Pour autant, elle n’a pas beaucoup d’espoir quant à la réforme de l’Education et la possibilité de limiter le nombre d’élèves par classes. « Depuis 2013, les recrutements ont été gelés. Les départs à la retraite et les décès ne sont même pas remplacés. Donc nous manquons cruellement de ressources humaines », prévient-elle.

« Rompre le cercle de transmission du virus »

Les autorités sanitaires tunisiennes ont accordé l’autorisation à l’usage en Tunisie, du vaccin anti Covid du laboratoire Pfizer, pour la tranche d’âge de 12 et plus. Le ministère de la Santé a organisé ce dimanche 29 août une journée de vaccination massive qui concernera, entre autres, les enfants âgés entre 15 et 17 ans (nés entre le 28 août 2003 et le 29 août 2006).

Le Dr Moez Cherif qui est également membre de la commission nationale de vaccination, accueille cette nouvelle positivement. « Il  vrai que les enfants ne développent pas de forme grave de la maladie, mais ils peuvent contaminer d’autres personnes Â», nous dit le chirurgien pédiatre. « Le principal objectif de la vaccination des enfants est de rompre le cercle de transmission du virus et protéger les personnes les plus vulnérables comme les nourrissons et les personnes âgées ».

Nous avons également demandé l’avis au Dr Lamia Kallel, présidente du Conseil régional de l’ordre des médecins de Tunis. Selon elle, il faudrait déjà insister sur le fait que les parents et les grands enfants soient vaccinés dans les familles et arriver à une couverture vaccinale générale de  60%. « Il faut organiser des journées de vaccinations au sein même des collèges et des lycées avec bien sur l’autorisation parentale », ajoute-t-elle. Elle conclut en affirmant qu’il faut aussi insister sur les mesures barrières dans les écoles notamment l’ouverture des fenêtres dans les salles de classe, la mise à disposition de gel hydroalcoolique et de savon ainsi que l’hygiène dans les sanitaires ».
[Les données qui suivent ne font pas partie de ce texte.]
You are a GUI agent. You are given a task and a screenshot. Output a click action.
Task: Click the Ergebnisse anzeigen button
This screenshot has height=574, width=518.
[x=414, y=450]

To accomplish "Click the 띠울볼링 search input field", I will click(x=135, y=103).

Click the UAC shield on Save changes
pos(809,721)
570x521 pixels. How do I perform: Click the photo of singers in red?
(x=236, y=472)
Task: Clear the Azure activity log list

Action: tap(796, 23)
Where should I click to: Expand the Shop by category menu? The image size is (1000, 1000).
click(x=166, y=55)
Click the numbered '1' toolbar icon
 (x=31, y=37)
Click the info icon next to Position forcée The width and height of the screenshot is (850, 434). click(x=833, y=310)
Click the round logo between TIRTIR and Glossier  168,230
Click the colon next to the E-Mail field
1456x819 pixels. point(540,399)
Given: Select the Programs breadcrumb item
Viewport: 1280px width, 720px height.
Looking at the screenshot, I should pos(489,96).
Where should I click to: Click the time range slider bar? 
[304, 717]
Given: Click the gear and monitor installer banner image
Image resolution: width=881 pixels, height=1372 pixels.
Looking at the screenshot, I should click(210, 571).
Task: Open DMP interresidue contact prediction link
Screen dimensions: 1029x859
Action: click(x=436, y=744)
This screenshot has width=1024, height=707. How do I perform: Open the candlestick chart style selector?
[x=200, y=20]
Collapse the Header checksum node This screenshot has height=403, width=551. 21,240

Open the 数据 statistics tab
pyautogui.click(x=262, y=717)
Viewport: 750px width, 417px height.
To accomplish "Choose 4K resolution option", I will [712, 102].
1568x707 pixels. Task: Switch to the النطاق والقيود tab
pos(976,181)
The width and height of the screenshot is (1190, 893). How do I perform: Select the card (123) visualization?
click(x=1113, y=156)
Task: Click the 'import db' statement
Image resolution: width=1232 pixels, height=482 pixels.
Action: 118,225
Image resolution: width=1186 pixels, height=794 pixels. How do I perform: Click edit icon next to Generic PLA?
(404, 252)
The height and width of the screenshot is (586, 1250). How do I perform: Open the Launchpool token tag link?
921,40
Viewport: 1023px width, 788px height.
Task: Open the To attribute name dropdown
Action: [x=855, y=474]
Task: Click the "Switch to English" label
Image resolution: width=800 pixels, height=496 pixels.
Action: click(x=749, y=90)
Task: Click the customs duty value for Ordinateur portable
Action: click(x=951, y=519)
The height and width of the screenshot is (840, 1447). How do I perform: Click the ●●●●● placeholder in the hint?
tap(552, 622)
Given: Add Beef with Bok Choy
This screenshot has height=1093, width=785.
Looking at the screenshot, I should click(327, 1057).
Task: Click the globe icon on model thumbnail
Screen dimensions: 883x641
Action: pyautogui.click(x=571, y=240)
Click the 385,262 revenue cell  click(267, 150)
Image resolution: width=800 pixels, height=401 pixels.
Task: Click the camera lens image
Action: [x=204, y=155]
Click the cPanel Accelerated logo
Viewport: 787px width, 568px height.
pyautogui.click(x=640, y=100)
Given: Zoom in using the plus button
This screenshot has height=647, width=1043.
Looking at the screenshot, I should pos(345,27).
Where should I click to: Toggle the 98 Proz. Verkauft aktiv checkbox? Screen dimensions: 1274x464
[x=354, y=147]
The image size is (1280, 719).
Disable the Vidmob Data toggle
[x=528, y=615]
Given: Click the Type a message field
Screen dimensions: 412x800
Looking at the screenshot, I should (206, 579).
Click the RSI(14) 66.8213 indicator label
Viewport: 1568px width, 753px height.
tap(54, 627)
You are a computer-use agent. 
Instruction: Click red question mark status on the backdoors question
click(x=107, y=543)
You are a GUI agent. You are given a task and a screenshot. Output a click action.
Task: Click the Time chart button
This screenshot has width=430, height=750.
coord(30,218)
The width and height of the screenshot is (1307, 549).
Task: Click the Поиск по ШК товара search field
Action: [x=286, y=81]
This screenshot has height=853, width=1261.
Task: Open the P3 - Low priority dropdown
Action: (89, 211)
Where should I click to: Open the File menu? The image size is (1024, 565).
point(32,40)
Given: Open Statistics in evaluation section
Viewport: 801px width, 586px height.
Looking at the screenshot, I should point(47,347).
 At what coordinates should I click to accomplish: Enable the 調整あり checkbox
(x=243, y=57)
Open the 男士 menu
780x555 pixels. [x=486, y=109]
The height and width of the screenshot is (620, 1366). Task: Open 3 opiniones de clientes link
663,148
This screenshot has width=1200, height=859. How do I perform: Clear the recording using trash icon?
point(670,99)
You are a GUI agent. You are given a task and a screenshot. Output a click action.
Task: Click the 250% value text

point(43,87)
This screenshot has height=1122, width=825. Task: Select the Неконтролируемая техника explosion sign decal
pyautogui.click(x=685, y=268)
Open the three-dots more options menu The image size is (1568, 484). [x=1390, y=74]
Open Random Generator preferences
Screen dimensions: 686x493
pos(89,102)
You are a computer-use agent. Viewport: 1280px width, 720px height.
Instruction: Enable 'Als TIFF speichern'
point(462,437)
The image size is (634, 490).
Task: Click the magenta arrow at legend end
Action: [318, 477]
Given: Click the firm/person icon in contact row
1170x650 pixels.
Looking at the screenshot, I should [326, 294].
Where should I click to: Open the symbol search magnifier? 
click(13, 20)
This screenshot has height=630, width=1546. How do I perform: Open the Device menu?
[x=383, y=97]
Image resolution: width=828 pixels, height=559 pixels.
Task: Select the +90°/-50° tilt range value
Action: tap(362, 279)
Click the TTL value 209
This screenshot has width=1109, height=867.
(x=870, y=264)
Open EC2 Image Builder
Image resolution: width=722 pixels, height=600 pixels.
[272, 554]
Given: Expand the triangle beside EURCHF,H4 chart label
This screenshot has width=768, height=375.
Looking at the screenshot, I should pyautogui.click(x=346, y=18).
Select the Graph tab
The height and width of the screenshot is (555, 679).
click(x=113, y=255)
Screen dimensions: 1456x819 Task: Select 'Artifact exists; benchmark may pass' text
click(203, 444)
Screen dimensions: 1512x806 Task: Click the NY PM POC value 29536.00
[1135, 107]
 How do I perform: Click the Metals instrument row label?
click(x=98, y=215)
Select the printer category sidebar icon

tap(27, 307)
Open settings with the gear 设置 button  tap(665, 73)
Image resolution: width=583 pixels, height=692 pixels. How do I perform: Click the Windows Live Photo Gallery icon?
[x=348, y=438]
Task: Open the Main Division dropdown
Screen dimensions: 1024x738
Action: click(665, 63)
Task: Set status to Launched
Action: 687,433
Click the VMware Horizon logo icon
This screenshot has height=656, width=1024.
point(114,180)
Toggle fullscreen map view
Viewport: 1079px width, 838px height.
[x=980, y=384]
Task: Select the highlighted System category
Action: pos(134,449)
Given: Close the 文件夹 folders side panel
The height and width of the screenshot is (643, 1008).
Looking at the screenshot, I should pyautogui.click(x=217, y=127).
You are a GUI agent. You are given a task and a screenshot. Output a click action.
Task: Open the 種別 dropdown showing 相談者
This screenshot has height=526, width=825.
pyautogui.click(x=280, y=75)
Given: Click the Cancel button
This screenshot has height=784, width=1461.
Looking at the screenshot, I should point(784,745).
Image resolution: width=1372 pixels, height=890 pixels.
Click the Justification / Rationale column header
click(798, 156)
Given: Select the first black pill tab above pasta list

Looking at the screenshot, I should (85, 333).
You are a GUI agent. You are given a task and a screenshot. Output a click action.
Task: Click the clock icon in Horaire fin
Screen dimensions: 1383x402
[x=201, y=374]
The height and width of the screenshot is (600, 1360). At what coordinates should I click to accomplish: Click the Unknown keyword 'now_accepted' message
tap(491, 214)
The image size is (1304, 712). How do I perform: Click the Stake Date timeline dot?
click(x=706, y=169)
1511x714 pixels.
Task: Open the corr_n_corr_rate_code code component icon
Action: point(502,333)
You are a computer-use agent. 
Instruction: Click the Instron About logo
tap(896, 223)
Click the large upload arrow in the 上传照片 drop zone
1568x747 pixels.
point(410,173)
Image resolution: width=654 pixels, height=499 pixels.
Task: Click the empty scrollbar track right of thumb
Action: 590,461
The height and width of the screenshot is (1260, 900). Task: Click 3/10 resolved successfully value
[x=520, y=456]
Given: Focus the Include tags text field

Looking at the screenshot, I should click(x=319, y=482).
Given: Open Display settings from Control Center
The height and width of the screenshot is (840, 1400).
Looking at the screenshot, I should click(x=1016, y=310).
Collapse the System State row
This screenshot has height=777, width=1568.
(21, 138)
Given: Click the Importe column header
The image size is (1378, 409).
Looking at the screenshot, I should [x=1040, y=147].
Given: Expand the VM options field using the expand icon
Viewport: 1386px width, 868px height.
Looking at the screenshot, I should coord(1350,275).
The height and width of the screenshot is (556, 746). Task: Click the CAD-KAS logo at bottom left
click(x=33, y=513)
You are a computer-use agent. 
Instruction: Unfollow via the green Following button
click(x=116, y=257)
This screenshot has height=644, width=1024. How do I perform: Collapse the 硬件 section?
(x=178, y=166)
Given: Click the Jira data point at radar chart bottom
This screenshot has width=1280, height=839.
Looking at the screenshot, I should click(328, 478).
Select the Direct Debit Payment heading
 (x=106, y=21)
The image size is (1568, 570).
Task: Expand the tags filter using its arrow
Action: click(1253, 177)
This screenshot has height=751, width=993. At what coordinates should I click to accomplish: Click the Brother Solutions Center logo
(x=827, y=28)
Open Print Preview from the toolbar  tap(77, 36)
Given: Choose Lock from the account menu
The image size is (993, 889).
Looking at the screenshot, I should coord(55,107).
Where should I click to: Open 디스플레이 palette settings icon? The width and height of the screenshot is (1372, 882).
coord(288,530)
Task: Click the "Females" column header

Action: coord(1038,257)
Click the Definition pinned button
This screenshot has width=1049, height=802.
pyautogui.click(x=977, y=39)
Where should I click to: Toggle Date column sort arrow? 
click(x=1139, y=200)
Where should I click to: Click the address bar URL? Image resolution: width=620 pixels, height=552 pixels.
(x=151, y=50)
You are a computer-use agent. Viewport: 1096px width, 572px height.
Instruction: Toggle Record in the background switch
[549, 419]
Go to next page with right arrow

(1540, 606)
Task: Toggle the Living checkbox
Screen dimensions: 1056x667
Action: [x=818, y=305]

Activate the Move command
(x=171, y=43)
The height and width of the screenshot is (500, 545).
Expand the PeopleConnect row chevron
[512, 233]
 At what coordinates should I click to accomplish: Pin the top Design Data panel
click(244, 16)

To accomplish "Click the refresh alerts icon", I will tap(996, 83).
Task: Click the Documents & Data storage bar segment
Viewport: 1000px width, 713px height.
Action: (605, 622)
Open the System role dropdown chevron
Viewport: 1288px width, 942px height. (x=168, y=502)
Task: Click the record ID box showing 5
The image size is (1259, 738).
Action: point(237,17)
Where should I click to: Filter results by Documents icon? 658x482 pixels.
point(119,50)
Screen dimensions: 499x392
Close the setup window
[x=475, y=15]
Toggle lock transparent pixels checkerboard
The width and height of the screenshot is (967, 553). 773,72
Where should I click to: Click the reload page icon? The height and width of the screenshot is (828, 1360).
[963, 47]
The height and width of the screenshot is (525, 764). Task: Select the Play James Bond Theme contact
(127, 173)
En attendant, dans de nombreux pays occidentaux, l’idée de vacciner les enfants de moins de 12 ans fait son chemin. Les laboratoires Pfizer et Moderna ont d’ailleurs débuté leurs essais cliniques aux États-Unis afin de déterminer l’efficacité et la sécurité du vaccin chez les plus jeunes. Les premiers résultats ne sont pas attendus avant la fin du mois de septembre.